- Records from a data collection -
————
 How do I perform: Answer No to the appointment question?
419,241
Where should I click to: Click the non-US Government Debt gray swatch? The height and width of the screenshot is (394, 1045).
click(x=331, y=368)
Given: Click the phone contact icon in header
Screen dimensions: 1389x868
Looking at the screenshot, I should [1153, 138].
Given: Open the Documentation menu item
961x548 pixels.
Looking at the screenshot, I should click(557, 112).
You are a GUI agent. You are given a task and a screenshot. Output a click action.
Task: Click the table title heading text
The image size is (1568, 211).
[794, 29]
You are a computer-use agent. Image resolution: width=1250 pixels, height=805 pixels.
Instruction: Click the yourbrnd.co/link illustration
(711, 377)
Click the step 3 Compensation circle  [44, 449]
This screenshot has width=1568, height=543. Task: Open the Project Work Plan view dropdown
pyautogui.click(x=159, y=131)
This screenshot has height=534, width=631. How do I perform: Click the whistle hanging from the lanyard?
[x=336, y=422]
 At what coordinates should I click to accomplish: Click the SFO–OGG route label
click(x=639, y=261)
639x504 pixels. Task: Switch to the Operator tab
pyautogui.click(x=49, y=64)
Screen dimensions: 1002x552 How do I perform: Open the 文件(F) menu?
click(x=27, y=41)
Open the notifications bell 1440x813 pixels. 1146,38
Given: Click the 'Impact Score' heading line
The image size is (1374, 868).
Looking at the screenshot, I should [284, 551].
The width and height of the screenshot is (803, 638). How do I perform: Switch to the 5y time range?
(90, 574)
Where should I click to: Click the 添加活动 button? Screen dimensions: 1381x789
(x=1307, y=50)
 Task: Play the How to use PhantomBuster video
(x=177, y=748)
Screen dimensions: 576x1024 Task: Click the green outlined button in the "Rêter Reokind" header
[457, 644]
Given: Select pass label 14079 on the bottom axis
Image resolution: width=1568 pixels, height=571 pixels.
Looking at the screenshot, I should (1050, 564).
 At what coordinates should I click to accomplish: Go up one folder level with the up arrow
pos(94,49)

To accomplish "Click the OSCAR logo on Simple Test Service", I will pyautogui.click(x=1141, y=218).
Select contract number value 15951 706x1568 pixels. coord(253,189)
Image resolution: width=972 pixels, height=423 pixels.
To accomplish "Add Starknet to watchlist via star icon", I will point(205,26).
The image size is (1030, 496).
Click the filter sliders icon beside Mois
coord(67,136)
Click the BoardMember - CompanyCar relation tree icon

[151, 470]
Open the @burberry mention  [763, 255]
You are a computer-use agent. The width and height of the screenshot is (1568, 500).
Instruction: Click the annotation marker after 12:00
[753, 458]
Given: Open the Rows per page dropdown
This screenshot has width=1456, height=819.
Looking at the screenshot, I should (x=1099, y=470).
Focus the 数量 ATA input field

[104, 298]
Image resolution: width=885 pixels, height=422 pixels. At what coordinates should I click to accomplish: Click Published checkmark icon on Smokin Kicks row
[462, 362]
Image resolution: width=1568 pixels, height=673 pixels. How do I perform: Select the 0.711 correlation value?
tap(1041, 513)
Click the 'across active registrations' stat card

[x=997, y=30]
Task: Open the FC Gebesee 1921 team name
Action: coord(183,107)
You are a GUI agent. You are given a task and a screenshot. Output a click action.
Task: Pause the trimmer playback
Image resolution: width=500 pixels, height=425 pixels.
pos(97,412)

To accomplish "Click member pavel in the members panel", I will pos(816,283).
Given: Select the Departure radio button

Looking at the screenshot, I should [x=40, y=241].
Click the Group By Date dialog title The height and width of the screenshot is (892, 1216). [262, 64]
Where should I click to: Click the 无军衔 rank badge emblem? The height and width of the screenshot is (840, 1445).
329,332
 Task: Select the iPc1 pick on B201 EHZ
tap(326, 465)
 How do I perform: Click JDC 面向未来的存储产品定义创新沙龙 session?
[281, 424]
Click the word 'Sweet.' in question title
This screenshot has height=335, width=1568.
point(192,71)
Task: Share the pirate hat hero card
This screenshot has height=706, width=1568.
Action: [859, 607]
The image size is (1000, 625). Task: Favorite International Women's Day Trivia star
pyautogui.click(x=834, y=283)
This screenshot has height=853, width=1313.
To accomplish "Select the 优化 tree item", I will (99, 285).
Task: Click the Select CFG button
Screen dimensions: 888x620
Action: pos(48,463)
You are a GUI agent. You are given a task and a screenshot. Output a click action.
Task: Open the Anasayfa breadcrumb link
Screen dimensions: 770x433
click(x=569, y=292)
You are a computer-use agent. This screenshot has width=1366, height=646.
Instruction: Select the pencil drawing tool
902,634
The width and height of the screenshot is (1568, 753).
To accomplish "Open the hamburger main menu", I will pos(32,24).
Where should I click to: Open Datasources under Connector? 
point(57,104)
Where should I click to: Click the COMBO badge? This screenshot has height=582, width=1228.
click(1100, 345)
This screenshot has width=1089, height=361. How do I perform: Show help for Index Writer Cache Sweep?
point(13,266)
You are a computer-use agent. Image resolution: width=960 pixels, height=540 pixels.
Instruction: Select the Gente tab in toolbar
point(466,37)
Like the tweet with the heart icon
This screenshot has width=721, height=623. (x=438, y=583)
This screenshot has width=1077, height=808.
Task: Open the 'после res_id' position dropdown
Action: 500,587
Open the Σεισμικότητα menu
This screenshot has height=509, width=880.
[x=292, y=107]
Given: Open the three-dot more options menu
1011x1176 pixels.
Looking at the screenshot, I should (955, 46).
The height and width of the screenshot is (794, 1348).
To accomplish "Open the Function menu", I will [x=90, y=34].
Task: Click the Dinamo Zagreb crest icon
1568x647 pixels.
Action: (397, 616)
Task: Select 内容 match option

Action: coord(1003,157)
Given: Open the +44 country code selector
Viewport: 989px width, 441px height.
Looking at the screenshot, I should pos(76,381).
————
- WHAT IS BEING ASKED -
Find the lines above that contain "item" and report their number, without comment.

- ANSWER AREA -
2